How to Design an Efficient EDA Study

The inherent nature of exploratory studies ensures that both the initial inquiries and the research methodology are more open and adaptable than those typically found in the conventional confirmatory analysis phase, without compromising on effectiveness and precision.

Interested in learning how to craft an efficient exploratory data analysis study? Keep reading for insights.

The Exploratory Question

As previously discussed, the most significant impact of an exploratory study is realized when it precedes a confirmatory study.

Owing to its cyclical nature, an exploratory study is essential for:

  • Generating more effective hypotheses to be validated later.
  • Enhancing our understanding following a prior confirmatory study.

Regardless of the objective, it's crucial to articulate what I term an "exploratory question."

An exploratory question mirrors the formal hypothesis of a confirmatory study but lacks the same degree of specificity and detail.

For instance, from the formal hypothesis:

“To assess the role of inducible nitric oxide synthase in surgical pain.”
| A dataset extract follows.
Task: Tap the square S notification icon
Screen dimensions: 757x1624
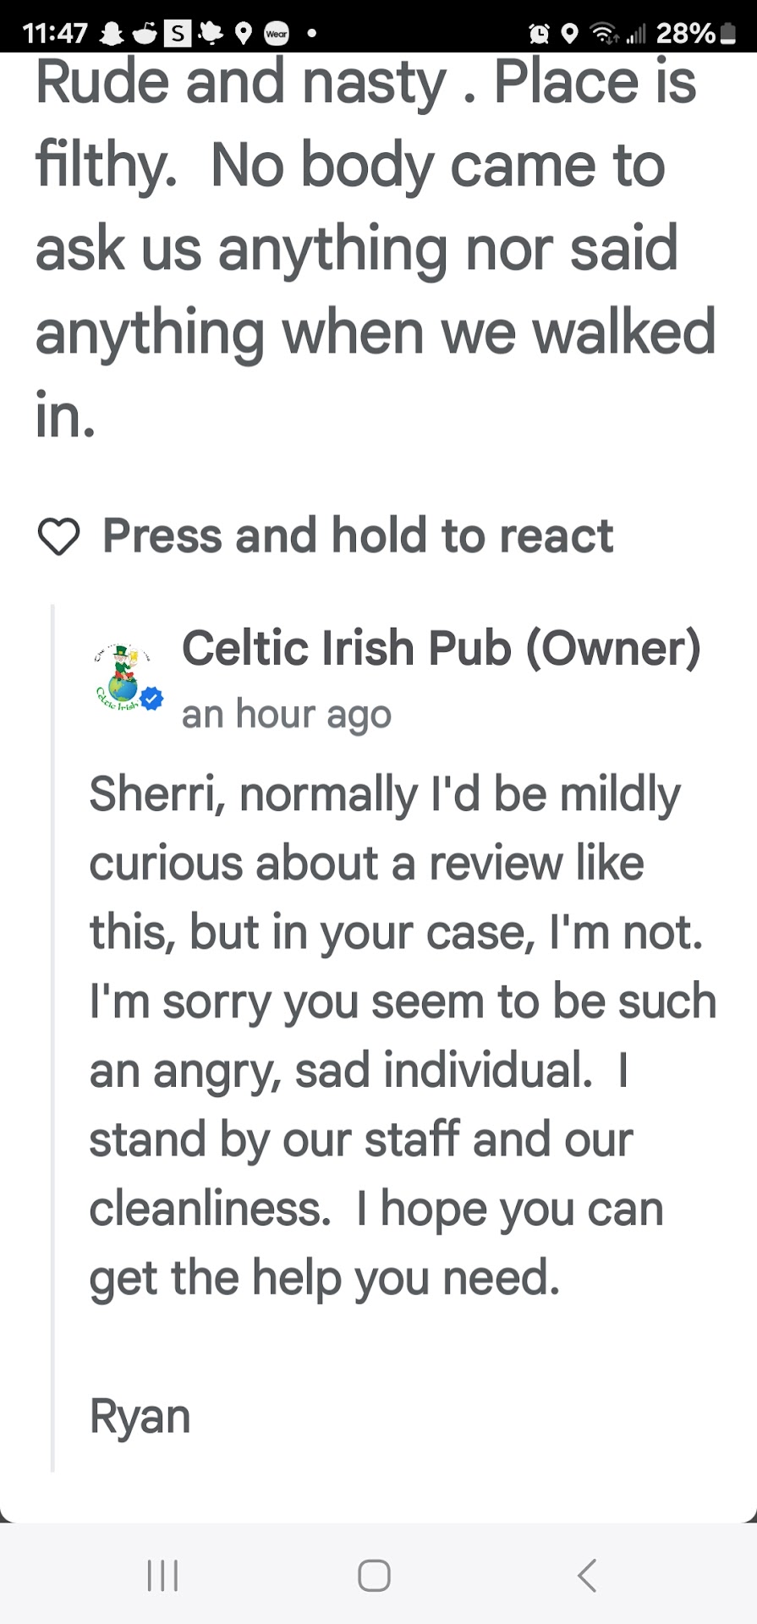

An analogous exploratory question might be:

“What are the key biochemical compounds involved in surgical pain?”

Noticeably, exploratory questions explore the relationships among complex, multidimensional data groups, where the most pertinent elements remain unidentified.

Our extensive experience across numerous scientific projects has enabled us to identify the five most common types of exploratory questions posed by researchers and data scientists.

Data as the Foundation

Although pre-existing knowledge is valuable in designing an exploratory study, data always forms the cornerstone of our work.

The next step in an exploratory study is to pinpoint the most suitable data sources and datasets to address the posed exploratory question.

These datasets must meet several fundamental criteria:

  • Relevance: Data should be directly related to the exploratory question.
  • Reliability: Data should be derived from appropriate capture and storage processes for the research study.
  • Suitability: Data should encompass a broad range of dimensions (variables) and records potentially related to the topic under investigation.
  • Automation: Data should be primed for processing with automatic data exploration tools.

Potential data sources include:

  • Open-access databases: Offering valuable and dependable information on various topics, these databases can save resources and effort, despite possibly lacking completeness.
  • Previous studies: Researchers or their colleagues may already possess relevant data from earlier investigations, offering a closer look at the current problem, albeit often in smaller volumes.
  • Preliminary stages of the current study: If other sources are unavailable, consider designing the project to include an initial phase for collecting generic data related to the exploratory question.

Letting Your Data Unfold its Story

With the data and question in hand, why not allow the data to unfold its story?

Using AutoDiscovery, this process is streamlined into three stages:

  • Consolidate: Merge datasets from various sources into a single dataset to uncover inter-source relationships.
  • Discover: Command the software to identify, filter, and prioritize all relevant relationships to the exploratory question, involving the pertinent variables.
  • Explore: The discovery process produces a visual narrative of the relationships, which must then be interpreted to gain insights into the exploratory question.

In the next and final installment of this series, I'll detail how to fully leverage the insights gained from the exploration.

Are you ready to explore with your data? You might be surprised by what you can discover today…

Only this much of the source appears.